William Lynch, the Bay area man accused of beating the former priest that he alleges sexually assaulted him as a child, is using the charges against him to highlight what he says are the priest's unexposed crimes.
Lynch, who appeared in court on Friday on charges that he lured Father Jerry Linder to a Los Gatos retirement home for Jesuit Priests on May 10, where he allegedly beat him in front of several witnesses, according to San Francisco ABC News affiliate KGO-TV .
According to prosecutors, Lynch is accused of carrying out a premeditated attack on Linder and can be heard on 911 tapes making death threats against Linder, KGO-TV reported.

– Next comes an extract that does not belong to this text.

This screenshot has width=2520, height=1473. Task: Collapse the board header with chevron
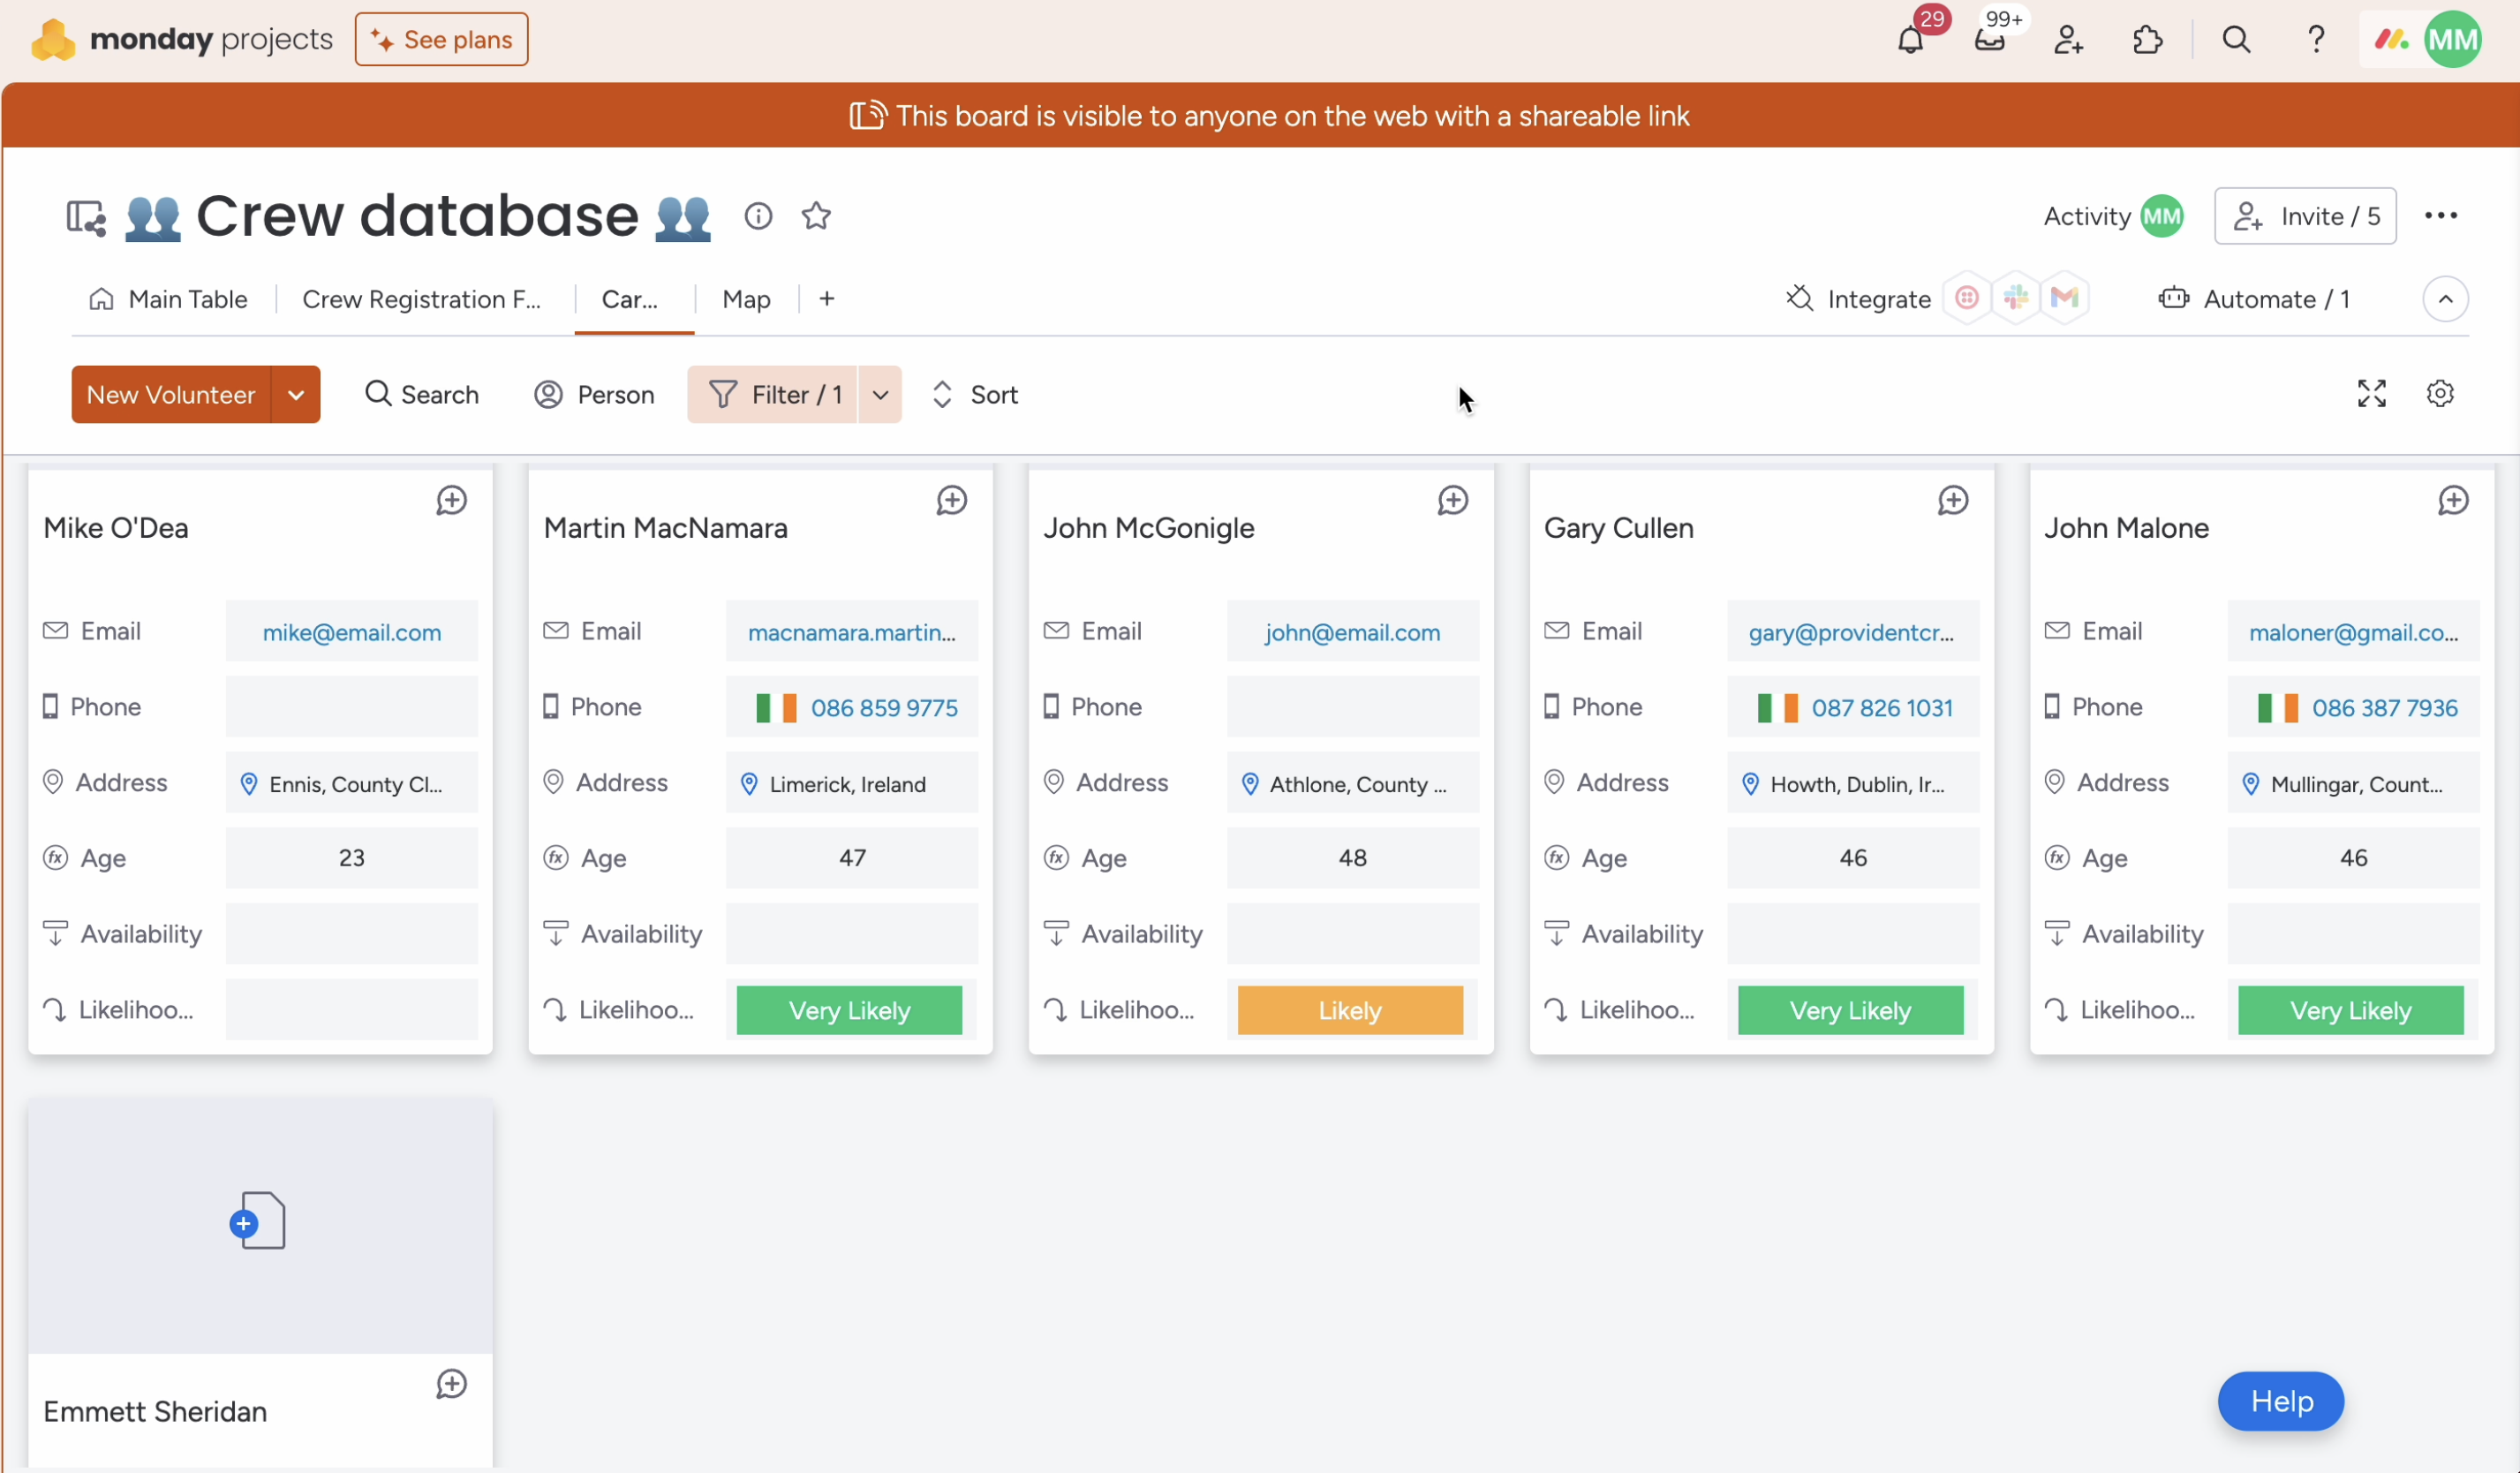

Lynch, 43, has said he will plead not guilty, but Lynch did not enter a plea during Friday's hearing before a Santa Clara County Superior Court judge.

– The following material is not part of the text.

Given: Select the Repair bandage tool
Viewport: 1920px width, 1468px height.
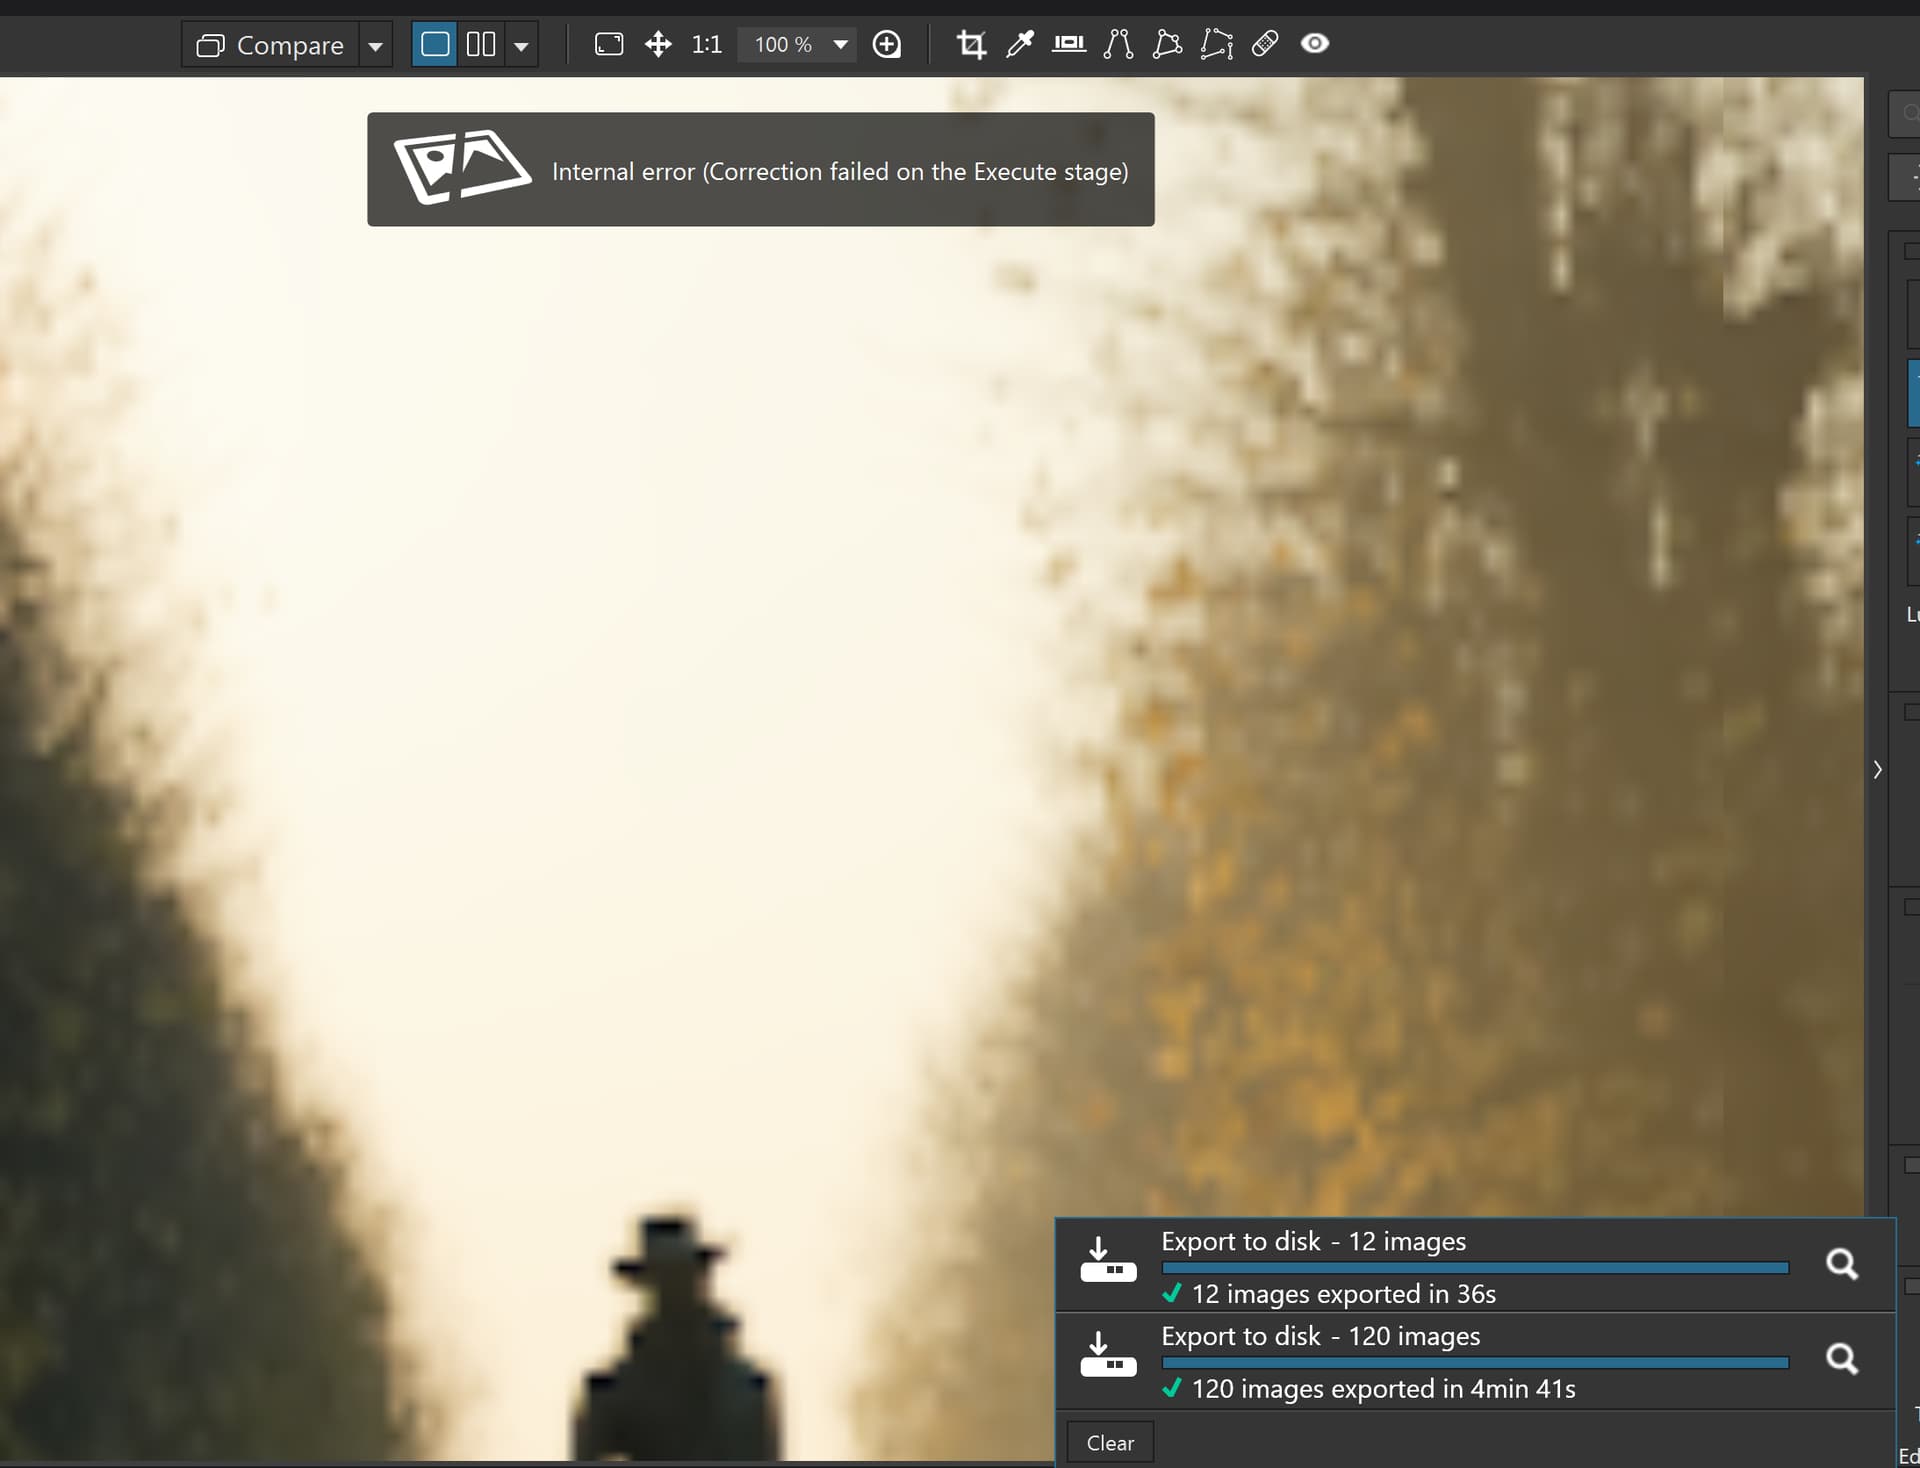Looking at the screenshot, I should [x=1265, y=44].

Lynch was ordered by the judge not to have any contact with Lindner, the priest he says abused him and others more than 35 years ago.

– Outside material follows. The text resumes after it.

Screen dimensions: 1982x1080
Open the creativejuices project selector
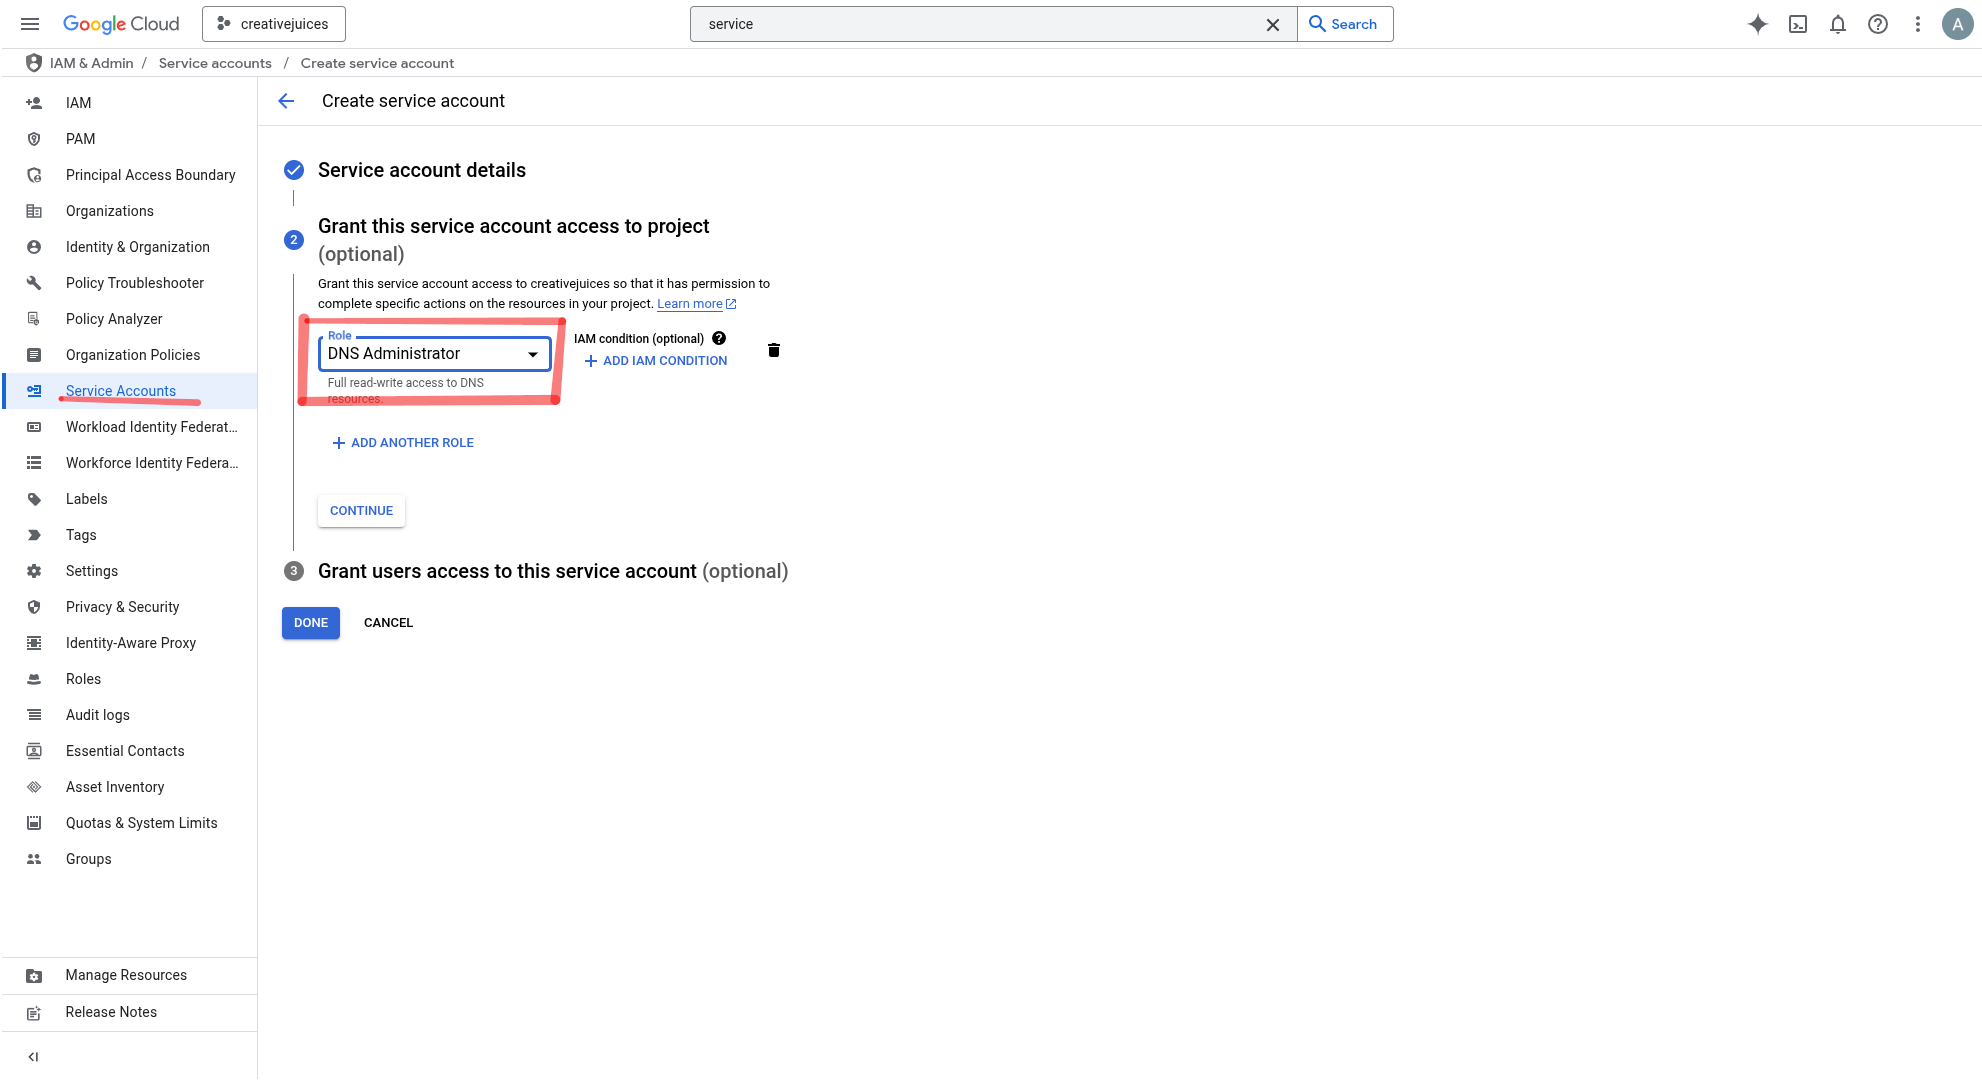coord(274,24)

Lynch has accused Linder of sexually abusing him and his younger brother in 1975 during weekend camping trips in the Santa Cruz Mountains.
According to Lynch, the two boys, 7 and 4 in 1975, were raped and forced to have oral sex with each other while Lindner watched.
Lindner has denied any sexual assault and has never been criminally charged.
"My hope in this assault case is that healing and reconciliation will come to all those who are involved," said Rev. John McGarry of Jesuits for the California Province in story on KGO-TV's website.
In a deposition in the late 1990s, Lindner said he didn't recall Lynch or his brother, though the siblings received $625,000 in a 1998 confidential settlement with the Jesuits for alleged abuse by the priest. Charges were not filed because of the statue of limitations on rape cases.
Demonstrations Outside the Courtroom
On Friday, dozens of demonstrators showed up outside the courtroom in support of Lynch.
Lynch's sister and his mother, Peggy Lynch, also appeared outside of the courthouse on Friday. She briefly spoke to KGO-TV.
"There aren't even words to describe what it does to families," she said.
Lynch says that he has been haunted by the abuse for most of his life, and has suffered alcohol abuse, depression, nightmares, has been divorced and has twice attempted suicide.
"Mr. Lynch is extremely resolute about this case," Pat Harris, Lynch's attorney told the Associated Press. "He is determined to see that justice is done and that's what we are going to see happen."
After Friday's hearing Lynch is scheduled to return to court on Dec. 7. His attorney says he will plead not guilty to the felony assault charge.
"Somebody needs to be a face for this abuse and I'm prepared to put myself on the line," William Lynch told The Associated Press in the first interview since his arrest last month. "There's nothing they can take from me that they haven't already taken."